In April 2021, Facebook confirmed 500 million users’ details had been leaked online via a hacking forum. Soon afterwards, data was scraped from up and coming audio social network Clubhouse. Neither company was hacked, and Facebook has outlined how scraping is against its policies, but the availability of data such as this has raised questions over what firms should be doing to protect their customers’ information. As privacy becomes increasingly important to customers, this session will examine:
- What is a data leak and why is it different from a breach?
- Why data leaks are bad for your customers, and your reputation
- Data leaks and your obligations under the GDPR and DPA
- What to do to safeguard data and prevent data leaks
The 2021 threat landscape beyond COVID-19
Cybercrime is skyrocketing, with “nearly all” criminal activities featuring an online component, according to Europol’s 2021 Serious and Organised Crime Threat Assessment (SOCTA) report.

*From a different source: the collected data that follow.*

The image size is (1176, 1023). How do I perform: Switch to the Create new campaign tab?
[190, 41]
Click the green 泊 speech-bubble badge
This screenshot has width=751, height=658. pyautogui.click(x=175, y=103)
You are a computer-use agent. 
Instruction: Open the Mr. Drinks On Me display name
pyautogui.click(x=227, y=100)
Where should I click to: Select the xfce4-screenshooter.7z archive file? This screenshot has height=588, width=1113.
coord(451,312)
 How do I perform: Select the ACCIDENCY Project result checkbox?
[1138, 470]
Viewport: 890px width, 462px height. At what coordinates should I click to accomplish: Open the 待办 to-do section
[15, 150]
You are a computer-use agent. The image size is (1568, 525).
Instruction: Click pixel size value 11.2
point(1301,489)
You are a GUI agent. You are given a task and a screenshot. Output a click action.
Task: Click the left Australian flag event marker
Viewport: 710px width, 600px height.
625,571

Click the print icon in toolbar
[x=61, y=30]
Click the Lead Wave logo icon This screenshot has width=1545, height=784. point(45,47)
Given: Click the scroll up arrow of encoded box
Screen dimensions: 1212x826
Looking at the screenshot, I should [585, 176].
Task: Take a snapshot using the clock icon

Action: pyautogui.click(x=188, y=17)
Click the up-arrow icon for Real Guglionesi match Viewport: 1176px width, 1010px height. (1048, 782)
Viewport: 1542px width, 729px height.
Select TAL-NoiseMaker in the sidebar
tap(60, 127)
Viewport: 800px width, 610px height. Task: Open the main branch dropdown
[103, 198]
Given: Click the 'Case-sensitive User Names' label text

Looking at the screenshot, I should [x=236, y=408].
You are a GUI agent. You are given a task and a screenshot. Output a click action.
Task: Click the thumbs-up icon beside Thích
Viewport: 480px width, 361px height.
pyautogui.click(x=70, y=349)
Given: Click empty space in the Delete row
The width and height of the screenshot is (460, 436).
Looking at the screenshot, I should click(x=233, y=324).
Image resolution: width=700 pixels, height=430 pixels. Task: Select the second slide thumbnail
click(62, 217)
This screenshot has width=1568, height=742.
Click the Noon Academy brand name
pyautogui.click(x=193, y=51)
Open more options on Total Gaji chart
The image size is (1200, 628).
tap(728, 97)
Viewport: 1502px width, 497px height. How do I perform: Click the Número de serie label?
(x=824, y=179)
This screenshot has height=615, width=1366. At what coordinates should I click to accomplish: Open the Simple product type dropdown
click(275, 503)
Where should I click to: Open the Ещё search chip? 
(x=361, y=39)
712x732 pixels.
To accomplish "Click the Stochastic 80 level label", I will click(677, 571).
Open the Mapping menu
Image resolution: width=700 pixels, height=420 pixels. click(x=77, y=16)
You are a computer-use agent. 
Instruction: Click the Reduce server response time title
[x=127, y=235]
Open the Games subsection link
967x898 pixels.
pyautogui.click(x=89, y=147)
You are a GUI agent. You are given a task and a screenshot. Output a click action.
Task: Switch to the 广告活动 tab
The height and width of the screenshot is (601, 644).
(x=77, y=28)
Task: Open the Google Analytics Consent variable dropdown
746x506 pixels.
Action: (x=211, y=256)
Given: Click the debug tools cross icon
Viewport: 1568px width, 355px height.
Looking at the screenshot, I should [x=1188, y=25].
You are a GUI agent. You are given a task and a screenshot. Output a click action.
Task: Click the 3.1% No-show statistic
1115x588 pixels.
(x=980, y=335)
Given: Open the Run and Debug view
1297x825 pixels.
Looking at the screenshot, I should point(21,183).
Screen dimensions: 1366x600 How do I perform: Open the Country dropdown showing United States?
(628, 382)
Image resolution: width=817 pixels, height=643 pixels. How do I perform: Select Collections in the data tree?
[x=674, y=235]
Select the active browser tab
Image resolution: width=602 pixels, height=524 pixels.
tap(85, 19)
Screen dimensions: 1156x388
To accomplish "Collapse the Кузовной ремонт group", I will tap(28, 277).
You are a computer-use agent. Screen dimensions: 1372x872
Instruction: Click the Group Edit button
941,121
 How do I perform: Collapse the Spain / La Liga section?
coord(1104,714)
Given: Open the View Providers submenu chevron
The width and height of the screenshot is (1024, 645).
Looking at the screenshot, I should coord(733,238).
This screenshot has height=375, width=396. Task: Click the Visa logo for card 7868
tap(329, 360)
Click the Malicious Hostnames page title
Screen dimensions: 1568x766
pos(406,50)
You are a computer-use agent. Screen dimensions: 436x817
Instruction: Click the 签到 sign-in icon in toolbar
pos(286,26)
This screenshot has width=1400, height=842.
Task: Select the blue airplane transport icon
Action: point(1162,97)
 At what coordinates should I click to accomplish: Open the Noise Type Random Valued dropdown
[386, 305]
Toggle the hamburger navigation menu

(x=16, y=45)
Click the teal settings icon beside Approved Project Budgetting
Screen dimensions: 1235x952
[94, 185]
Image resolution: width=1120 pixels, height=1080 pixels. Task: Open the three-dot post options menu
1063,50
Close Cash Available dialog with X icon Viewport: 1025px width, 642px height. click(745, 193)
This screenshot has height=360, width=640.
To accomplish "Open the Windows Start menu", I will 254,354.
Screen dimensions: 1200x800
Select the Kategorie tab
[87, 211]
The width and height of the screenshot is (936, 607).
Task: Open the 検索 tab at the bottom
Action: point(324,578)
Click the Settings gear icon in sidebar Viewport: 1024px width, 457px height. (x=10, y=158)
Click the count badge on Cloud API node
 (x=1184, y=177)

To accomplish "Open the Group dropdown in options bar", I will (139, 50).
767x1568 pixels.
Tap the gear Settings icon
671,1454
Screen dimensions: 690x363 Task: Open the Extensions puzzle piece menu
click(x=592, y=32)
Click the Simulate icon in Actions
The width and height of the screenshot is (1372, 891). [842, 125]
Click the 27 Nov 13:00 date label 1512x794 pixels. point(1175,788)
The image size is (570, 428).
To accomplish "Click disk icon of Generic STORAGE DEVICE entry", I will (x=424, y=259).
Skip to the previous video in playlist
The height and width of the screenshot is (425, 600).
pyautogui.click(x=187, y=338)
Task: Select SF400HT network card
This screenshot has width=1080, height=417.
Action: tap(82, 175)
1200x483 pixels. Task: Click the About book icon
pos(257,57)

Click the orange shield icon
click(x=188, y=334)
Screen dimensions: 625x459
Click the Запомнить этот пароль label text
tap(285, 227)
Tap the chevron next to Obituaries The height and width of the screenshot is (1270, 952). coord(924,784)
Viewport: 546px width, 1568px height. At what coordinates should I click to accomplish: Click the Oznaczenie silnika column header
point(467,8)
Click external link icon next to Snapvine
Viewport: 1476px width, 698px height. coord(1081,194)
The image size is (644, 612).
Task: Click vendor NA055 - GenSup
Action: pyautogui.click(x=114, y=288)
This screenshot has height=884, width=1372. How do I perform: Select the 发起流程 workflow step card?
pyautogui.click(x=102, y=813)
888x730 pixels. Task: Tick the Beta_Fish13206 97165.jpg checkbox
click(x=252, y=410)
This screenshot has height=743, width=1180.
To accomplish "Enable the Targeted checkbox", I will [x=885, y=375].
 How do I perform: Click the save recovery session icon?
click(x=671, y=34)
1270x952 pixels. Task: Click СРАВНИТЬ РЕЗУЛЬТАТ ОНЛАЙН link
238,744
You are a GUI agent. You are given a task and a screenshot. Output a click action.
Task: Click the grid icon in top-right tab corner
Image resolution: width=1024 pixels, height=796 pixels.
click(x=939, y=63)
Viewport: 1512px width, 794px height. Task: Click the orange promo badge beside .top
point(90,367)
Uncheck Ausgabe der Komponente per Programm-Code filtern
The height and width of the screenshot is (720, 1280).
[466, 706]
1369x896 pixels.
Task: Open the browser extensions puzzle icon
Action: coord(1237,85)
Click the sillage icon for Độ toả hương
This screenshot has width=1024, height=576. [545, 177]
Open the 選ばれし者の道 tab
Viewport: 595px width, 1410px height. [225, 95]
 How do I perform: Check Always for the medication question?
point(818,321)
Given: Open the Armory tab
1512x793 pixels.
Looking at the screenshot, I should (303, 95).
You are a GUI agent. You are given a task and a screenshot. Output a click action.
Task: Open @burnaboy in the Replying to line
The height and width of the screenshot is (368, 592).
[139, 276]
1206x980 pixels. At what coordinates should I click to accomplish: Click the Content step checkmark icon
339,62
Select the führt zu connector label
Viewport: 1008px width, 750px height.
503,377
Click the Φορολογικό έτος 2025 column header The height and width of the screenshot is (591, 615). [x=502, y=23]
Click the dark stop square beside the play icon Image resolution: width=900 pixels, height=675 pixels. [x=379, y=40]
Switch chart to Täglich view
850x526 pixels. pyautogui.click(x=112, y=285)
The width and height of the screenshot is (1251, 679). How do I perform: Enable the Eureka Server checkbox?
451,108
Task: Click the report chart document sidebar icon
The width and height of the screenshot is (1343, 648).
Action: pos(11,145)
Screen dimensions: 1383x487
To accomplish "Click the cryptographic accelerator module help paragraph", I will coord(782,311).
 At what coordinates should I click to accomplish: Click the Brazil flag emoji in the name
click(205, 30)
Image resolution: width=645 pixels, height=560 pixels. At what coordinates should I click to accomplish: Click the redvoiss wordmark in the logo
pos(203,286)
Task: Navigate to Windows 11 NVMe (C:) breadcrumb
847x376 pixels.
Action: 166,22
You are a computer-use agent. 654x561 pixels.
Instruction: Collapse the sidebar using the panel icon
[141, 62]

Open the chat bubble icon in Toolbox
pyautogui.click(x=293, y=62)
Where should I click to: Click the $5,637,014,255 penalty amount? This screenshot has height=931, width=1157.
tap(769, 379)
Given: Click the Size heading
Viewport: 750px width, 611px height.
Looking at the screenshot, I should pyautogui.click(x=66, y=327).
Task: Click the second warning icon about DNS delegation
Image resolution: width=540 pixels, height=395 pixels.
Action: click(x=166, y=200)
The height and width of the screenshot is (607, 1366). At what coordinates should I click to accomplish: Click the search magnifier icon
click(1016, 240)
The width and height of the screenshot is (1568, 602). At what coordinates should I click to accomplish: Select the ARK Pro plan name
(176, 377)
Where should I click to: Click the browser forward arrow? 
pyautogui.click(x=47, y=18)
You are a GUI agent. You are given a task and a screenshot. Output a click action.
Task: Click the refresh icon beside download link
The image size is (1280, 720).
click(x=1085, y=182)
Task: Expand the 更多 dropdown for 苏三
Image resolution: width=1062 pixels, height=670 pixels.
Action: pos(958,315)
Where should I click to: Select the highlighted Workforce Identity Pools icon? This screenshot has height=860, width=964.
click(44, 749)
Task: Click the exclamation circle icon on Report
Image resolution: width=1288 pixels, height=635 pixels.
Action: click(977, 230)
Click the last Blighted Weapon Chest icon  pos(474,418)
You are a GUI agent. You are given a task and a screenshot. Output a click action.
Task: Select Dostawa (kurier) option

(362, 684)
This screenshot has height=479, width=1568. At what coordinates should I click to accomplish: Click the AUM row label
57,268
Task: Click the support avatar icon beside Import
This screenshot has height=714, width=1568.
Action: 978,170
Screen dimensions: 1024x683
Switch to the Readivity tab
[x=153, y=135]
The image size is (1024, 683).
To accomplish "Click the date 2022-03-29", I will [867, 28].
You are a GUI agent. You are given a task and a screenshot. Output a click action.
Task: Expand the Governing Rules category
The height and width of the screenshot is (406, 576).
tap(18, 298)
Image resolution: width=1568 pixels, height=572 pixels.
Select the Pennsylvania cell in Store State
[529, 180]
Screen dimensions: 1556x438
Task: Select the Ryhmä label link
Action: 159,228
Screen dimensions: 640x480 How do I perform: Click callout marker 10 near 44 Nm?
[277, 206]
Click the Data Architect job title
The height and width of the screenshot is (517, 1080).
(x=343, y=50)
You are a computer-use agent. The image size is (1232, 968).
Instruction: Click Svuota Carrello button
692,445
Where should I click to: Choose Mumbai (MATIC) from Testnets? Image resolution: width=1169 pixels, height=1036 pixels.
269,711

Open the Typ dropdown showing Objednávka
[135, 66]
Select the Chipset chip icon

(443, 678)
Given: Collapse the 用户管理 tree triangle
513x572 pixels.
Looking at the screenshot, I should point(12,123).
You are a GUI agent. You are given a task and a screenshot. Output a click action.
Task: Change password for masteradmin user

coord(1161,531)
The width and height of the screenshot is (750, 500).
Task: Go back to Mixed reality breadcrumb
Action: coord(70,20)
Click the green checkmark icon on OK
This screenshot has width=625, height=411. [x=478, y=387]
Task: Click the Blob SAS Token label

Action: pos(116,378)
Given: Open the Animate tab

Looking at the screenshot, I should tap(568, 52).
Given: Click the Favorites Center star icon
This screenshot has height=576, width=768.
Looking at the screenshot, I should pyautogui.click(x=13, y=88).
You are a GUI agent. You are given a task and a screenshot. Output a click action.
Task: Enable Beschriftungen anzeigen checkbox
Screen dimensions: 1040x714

COVID-19 has fuelled this further as businesses accelerated digital transformation projects and working from home became the norm, with cyber-attacks growing in number and sophistication since the last SOCTA report four years ago. This session will cover:
- How online cyber-crime services allow criminals to buy malware, DDoS and ransomware
- How criminals use encrypted communications to network among each other, and utilise social media and instant messaging services to reach a larger audience to advertise illegal goods, or spread disinformation
- The role of threat intelligence in navigating the cyber threat landscape
- How to manage a hybrid workforce as cyber-crime continues to migrate online
Technology and tools: How tech and people are the key to fighting cyber-attacks
It’s often said that people are the weakest link in the chain when it comes to security. But without the correct technology and tools in place, businesses will be unable to protect the workforce from employee based cyber-attacks such as phishing. This talk will look at:
- It’s not me, it’s you: Why people aren’t to blame for cyber attacks
- Technology and tools to help employees stay secure
- Employee training: when it works, and when it doesn’t
- Can multi-factor authentication stop cyber-attacks? Why MFA is important, and the best strategy to implement this
- Culture: Avoiding a culture of blame and why it’s integral that employees feel able to report phishing attacks
Cloud security: The risks and how to avoid them
The move to cloud has accelerated during the COVID-19 pandemic, but this has also increased security risks. According to the Cloud Security Alliance, 62% of businesses have moved to multi-cloud set ups, increasing the need for security and tools. Often the controls put in place to manage security are not up to the task, and there is a lack of skilled workers with cloud specific experience. This session will cover:
- The COVID-19 impact on cloud and cloud security
- Why visibility is key
- The tools and skills needed to secure cloud services and what kind of cyber-attacks to look out for
- Privileged access management in cloud services
- Compliance in the cloud and industry specific requirements
- How to implement a cloud security strategy
How to create and promote a diverse workforce
There is a skills shortage in cyber security. Last year, the UK government found demand for cybersecurity professionals continues to exceed supply, even though security teams have to deal with more threats than ever. Approximately 48% have a basic skills gap and are unable to carry out the basic tasks laid out in the government-endorsed Cyber Essentials scheme. This talk will examine:
- The cyber security skills gap and the role of diversity in mitigating this
- The advantages of having a diverse team to protect firms from cyber attacks
- Types of diversity eg gender, ethnic, neurodiversity
- Job ads: How to encourage a wide range of applicants
- The interviewing process and the importance of not simply looking for “someone like you”
A spy’s story
This session will see an ex-spook talk about spying from a historical perspective, from WW1 through to the current day, detailing the threats from countries such as China, Russia, North Korea and Iran. The talk will outline how cyber espionage affects businesses, which industries are likely to be affected, and how firms can protect themselves now and in the future.